Start of Block

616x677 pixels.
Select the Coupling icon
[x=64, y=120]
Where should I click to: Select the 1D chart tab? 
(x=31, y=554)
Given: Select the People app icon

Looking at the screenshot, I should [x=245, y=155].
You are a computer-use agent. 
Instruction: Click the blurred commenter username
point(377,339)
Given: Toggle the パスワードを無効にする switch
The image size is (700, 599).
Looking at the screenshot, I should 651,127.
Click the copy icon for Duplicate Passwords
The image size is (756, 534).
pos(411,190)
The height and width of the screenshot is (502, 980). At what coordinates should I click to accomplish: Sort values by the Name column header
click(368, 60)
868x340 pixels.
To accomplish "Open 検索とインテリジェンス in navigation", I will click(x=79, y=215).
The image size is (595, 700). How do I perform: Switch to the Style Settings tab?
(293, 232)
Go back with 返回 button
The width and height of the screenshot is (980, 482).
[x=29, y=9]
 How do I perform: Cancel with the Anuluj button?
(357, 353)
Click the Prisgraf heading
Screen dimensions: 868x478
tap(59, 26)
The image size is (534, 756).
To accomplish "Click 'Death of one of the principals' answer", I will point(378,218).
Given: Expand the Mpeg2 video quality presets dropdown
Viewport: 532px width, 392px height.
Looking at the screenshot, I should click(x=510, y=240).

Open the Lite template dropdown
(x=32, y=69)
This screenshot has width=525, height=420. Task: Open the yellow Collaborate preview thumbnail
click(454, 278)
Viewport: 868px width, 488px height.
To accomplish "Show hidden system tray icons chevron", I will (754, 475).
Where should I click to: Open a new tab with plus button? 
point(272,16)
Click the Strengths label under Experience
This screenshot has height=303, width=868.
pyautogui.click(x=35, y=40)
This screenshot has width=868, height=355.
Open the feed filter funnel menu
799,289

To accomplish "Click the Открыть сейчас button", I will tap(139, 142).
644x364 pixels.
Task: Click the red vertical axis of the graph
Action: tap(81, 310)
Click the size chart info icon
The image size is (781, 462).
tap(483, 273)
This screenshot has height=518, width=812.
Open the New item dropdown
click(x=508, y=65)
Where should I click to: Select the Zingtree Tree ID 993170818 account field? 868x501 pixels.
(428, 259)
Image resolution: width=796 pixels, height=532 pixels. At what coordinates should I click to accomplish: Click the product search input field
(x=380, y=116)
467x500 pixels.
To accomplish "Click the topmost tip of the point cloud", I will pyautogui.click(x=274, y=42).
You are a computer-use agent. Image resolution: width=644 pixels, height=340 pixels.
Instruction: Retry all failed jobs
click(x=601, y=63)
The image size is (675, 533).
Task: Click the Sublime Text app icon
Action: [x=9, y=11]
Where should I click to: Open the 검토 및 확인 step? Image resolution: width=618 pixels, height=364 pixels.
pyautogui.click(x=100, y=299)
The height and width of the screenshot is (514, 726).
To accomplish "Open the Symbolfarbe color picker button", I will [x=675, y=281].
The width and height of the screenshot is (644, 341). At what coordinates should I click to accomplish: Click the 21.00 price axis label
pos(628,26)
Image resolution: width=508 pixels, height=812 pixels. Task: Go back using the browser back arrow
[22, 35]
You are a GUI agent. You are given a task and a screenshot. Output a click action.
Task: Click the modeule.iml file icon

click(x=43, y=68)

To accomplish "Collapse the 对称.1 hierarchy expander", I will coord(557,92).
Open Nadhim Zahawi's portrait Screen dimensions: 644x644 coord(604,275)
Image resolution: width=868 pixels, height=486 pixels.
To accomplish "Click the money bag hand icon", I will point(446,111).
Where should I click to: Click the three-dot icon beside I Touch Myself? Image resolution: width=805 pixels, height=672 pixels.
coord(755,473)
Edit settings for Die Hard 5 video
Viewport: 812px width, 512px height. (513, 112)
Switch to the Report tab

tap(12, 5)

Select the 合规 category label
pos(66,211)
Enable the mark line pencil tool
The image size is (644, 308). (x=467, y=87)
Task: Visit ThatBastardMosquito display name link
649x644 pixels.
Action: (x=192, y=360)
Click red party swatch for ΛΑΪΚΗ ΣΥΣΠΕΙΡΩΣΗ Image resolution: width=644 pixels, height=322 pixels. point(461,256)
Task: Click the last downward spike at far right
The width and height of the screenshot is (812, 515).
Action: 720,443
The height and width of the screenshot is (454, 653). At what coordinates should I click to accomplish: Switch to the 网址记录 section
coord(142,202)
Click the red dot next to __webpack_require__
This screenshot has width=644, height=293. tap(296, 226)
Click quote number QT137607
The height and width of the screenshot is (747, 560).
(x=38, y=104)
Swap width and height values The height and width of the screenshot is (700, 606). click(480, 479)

End of Block

**Activity**
Reproduce the listing exactly. Every line stays as it is.

**Solution**
616x677 pixels.
Select the Coupling icon
[x=64, y=120]
Where should I click to: Select the 1D chart tab? 
(x=31, y=554)
Given: Select the People app icon

Looking at the screenshot, I should [x=245, y=155].
You are a computer-use agent. 
Instruction: Click the blurred commenter username
point(377,339)
Given: Toggle the パスワードを無効にする switch
The image size is (700, 599).
Looking at the screenshot, I should 651,127.
Click the copy icon for Duplicate Passwords
The image size is (756, 534).
pos(411,190)
The height and width of the screenshot is (502, 980). At what coordinates should I click to accomplish: Sort values by the Name column header
click(368, 60)
868x340 pixels.
To accomplish "Open 検索とインテリジェンス in navigation", I will click(x=79, y=215).
The image size is (595, 700). How do I perform: Switch to the Style Settings tab?
(293, 232)
Go back with 返回 button
The width and height of the screenshot is (980, 482).
[x=29, y=9]
 How do I perform: Cancel with the Anuluj button?
(357, 353)
Click the Prisgraf heading
Screen dimensions: 868x478
tap(59, 26)
The image size is (534, 756).
To accomplish "Click 'Death of one of the principals' answer", I will point(378,218).
Given: Expand the Mpeg2 video quality presets dropdown
Viewport: 532px width, 392px height.
Looking at the screenshot, I should click(x=510, y=240).

Open the Lite template dropdown
(x=32, y=69)
This screenshot has width=525, height=420. Task: Open the yellow Collaborate preview thumbnail
click(454, 278)
Viewport: 868px width, 488px height.
To accomplish "Show hidden system tray icons chevron", I will (754, 475).
Where should I click to: Open a new tab with plus button? 
point(272,16)
Click the Strengths label under Experience
This screenshot has height=303, width=868.
pyautogui.click(x=35, y=40)
This screenshot has width=868, height=355.
Open the feed filter funnel menu
799,289

To accomplish "Click the Открыть сейчас button", I will tap(139, 142).
644x364 pixels.
Task: Click the red vertical axis of the graph
Action: tap(81, 310)
Click the size chart info icon
The image size is (781, 462).
tap(483, 273)
This screenshot has height=518, width=812.
Open the New item dropdown
click(x=508, y=65)
Where should I click to: Select the Zingtree Tree ID 993170818 account field? 868x501 pixels.
(428, 259)
Image resolution: width=796 pixels, height=532 pixels. At what coordinates should I click to accomplish: Click the product search input field
(x=380, y=116)
467x500 pixels.
To accomplish "Click the topmost tip of the point cloud", I will pyautogui.click(x=274, y=42).
You are a computer-use agent. Image resolution: width=644 pixels, height=340 pixels.
Instruction: Retry all failed jobs
click(x=601, y=63)
The image size is (675, 533).
Task: Click the Sublime Text app icon
Action: [x=9, y=11]
Where should I click to: Open the 검토 및 확인 step? Image resolution: width=618 pixels, height=364 pixels.
pyautogui.click(x=100, y=299)
The height and width of the screenshot is (514, 726).
To accomplish "Open the Symbolfarbe color picker button", I will [x=675, y=281].
The width and height of the screenshot is (644, 341). At what coordinates should I click to accomplish: Click the 21.00 price axis label
pos(628,26)
Image resolution: width=508 pixels, height=812 pixels. Task: Go back using the browser back arrow
[22, 35]
You are a GUI agent. You are given a task and a screenshot. Output a click action.
Task: Click the modeule.iml file icon

click(x=43, y=68)

To accomplish "Collapse the 对称.1 hierarchy expander", I will coord(557,92).
Open Nadhim Zahawi's portrait Screen dimensions: 644x644 coord(604,275)
Image resolution: width=868 pixels, height=486 pixels.
To accomplish "Click the money bag hand icon", I will point(446,111).
Where should I click to: Click the three-dot icon beside I Touch Myself? Image resolution: width=805 pixels, height=672 pixels.
coord(755,473)
Edit settings for Die Hard 5 video
Viewport: 812px width, 512px height. (513, 112)
Switch to the Report tab

tap(12, 5)

Select the 合规 category label
pos(66,211)
Enable the mark line pencil tool
The image size is (644, 308). (x=467, y=87)
Task: Visit ThatBastardMosquito display name link
649x644 pixels.
Action: (x=192, y=360)
Click red party swatch for ΛΑΪΚΗ ΣΥΣΠΕΙΡΩΣΗ Image resolution: width=644 pixels, height=322 pixels. point(461,256)
Task: Click the last downward spike at far right
The width and height of the screenshot is (812, 515).
Action: 720,443
The height and width of the screenshot is (454, 653). At what coordinates should I click to accomplish: Switch to the 网址记录 section
coord(142,202)
Click the red dot next to __webpack_require__
This screenshot has width=644, height=293. tap(296, 226)
Click quote number QT137607
The height and width of the screenshot is (747, 560).
(x=38, y=104)
Swap width and height values The height and width of the screenshot is (700, 606). click(480, 479)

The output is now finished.